### CHALLENGE
Recast the material below as a Markdown table with the columns Row and Line, giving each line its own numbered row and omitting blank lines.

### MATERIAL FOR THE TASK
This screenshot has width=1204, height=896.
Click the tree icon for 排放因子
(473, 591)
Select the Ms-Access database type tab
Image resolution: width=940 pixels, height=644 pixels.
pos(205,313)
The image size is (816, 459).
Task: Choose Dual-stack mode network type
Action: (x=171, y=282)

### TASK ANSWER
| Row | Line |
|---|---|
| 1 | This screenshot has width=1204, height=896. |
| 2 | Click the tree icon for 排放因子 |
| 3 | (473, 591) |
| 4 | Select the Ms-Access database type tab |
| 5 | Image resolution: width=940 pixels, height=644 pixels. |
| 6 | pos(205,313) |
| 7 | The image size is (816, 459). |
| 8 | Task: Choose Dual-stack mode network type |
| 9 | Action: (x=171, y=282) |